- [Entries supplied]:
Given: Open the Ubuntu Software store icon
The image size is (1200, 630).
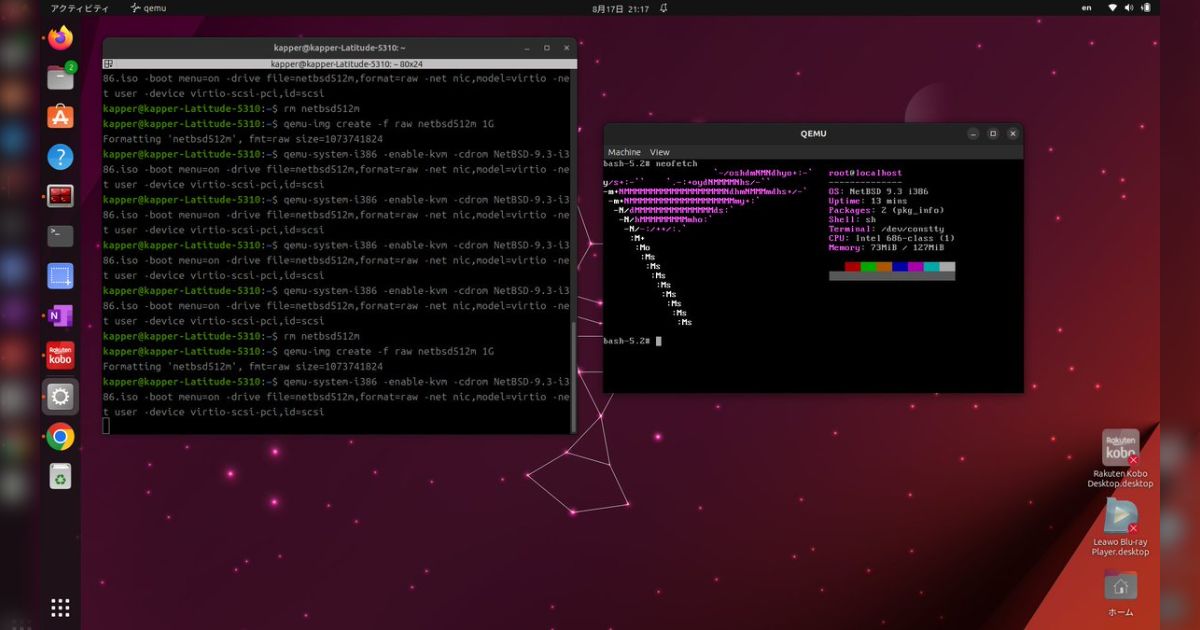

* * *

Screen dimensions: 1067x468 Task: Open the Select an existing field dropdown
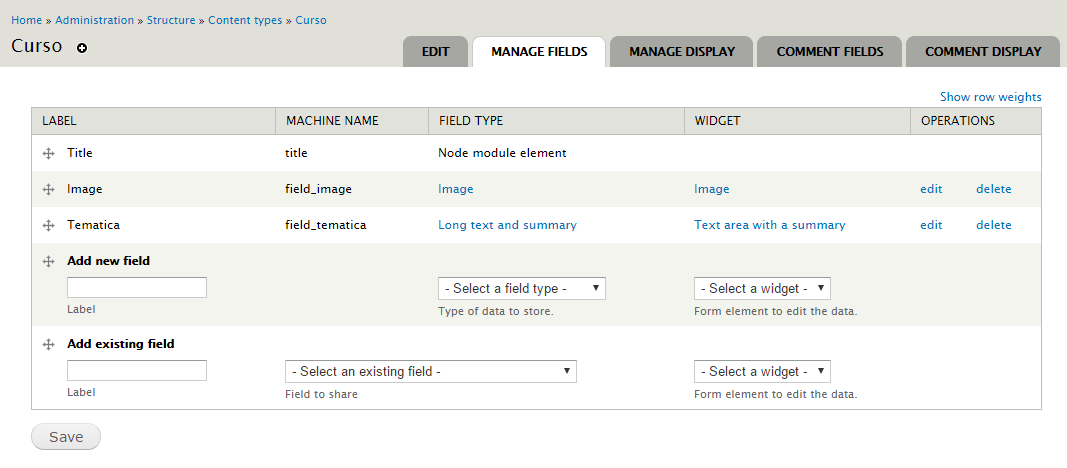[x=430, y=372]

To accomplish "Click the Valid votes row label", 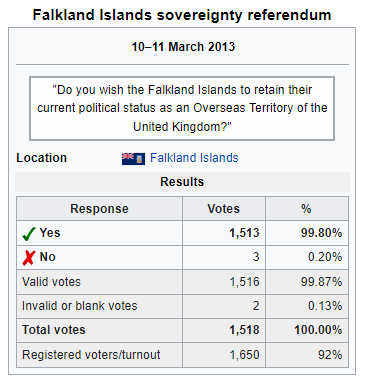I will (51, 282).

- [Work item]: Looking at the data above, return every line from the one with "Given: Open the Ubuntu Software store icon" down to the one with "The image size is (1200, 630).", exactly and inclusively.

- [Task output]:
Given: Open the Ubuntu Software store icon
The image size is (1200, 630).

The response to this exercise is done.